[EXTRACTED INFORMATION Boundary: Start]

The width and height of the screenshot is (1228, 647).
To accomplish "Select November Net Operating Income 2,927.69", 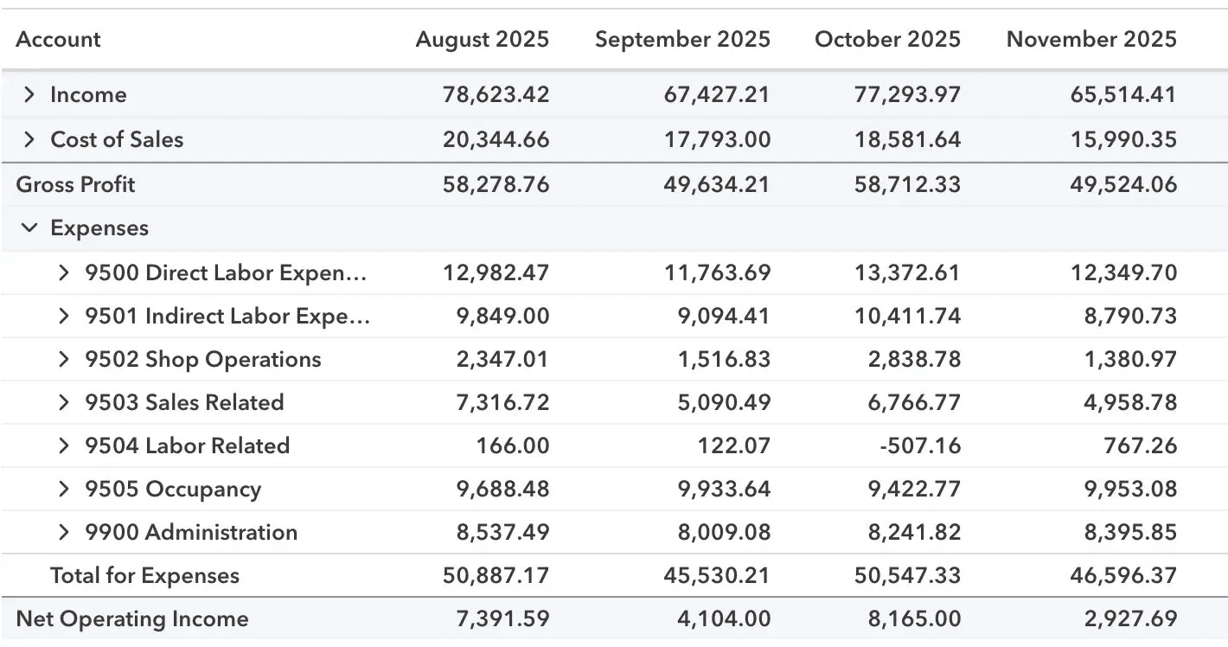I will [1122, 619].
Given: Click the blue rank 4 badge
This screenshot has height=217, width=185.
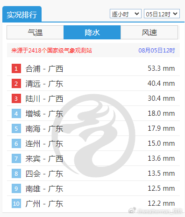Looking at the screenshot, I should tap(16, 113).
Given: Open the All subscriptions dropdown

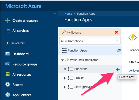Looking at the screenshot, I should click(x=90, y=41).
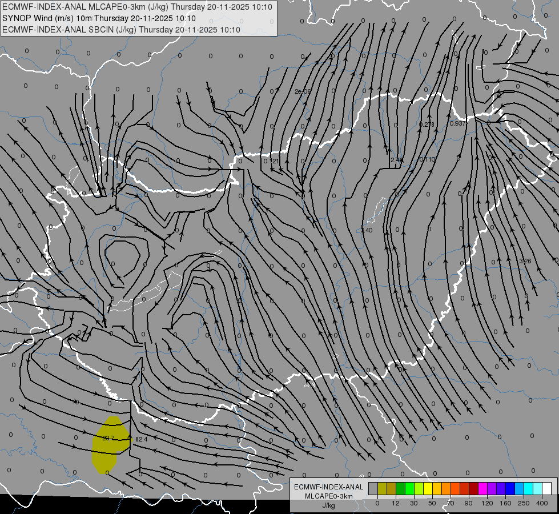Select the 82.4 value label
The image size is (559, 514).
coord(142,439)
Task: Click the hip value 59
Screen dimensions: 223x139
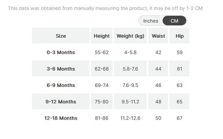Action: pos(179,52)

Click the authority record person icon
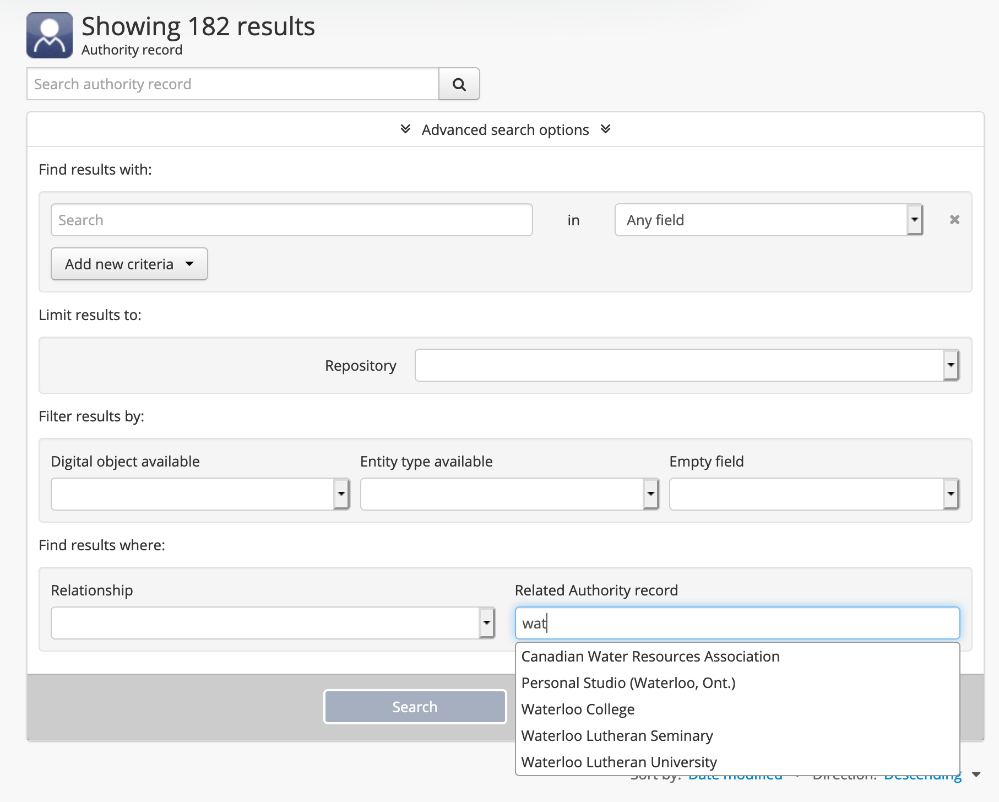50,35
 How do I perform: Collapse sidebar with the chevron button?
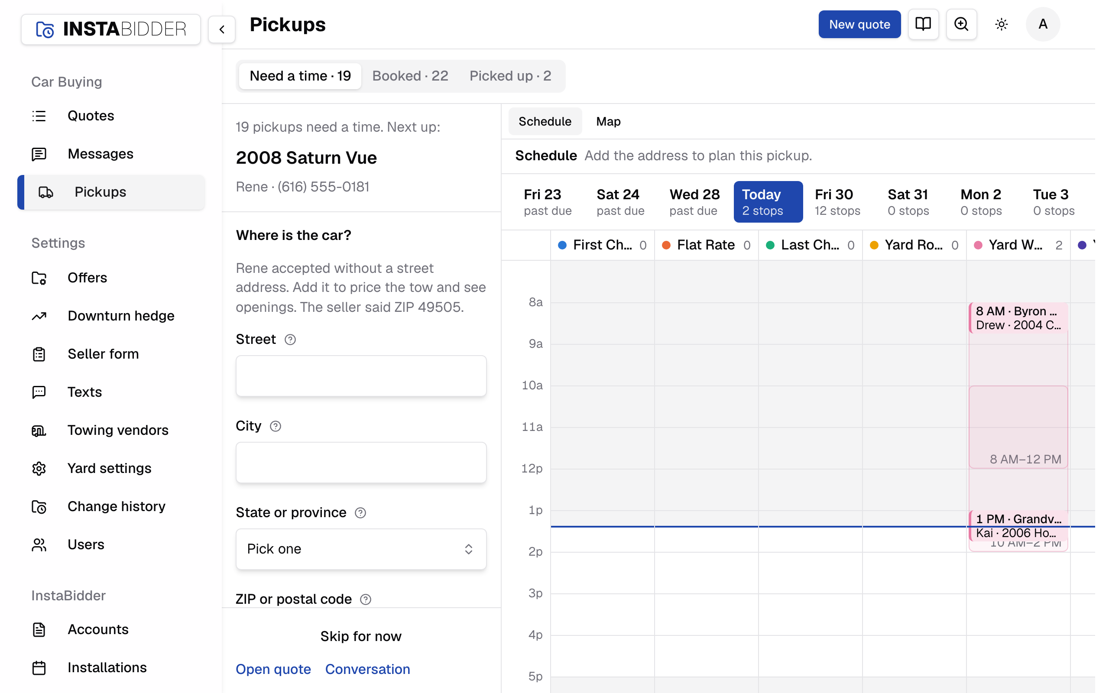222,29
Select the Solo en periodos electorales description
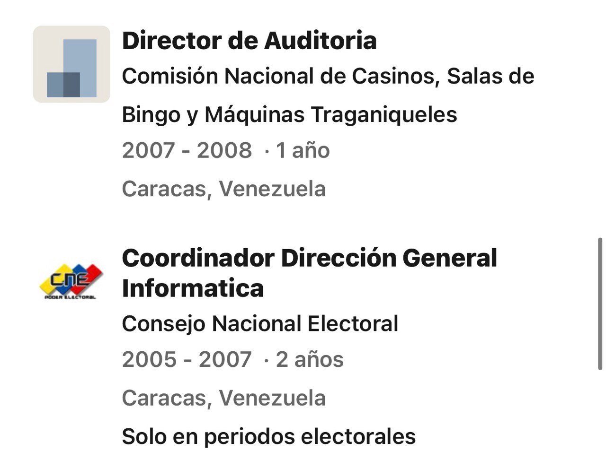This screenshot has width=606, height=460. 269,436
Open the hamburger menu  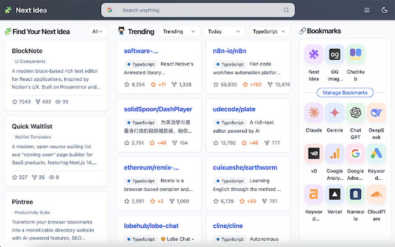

[EXTRACTED INFORMATION Boundary: End]

_ACTIVITY_
Both the line containing "Given: Open the All subscriptions dropdown" and the last line of the listing above belong in the copy, along with every line between them; retype them exactly and omit the pictures.

_EXERCISE ANSWER_
Given: Open the All subscriptions dropdown

Looking at the screenshot, I should click(x=90, y=41).
Select the 82.4 value label
The image size is (559, 514).
coord(142,439)
Task: Click the hip value 59
Screen dimensions: 223x139
Action: pos(179,52)

Click the authority record person icon
50,35
 How do I perform: Collapse sidebar with the chevron button?
222,29
Select the Solo en periodos electorales description
This screenshot has width=606, height=460. 269,436
Open the hamburger menu  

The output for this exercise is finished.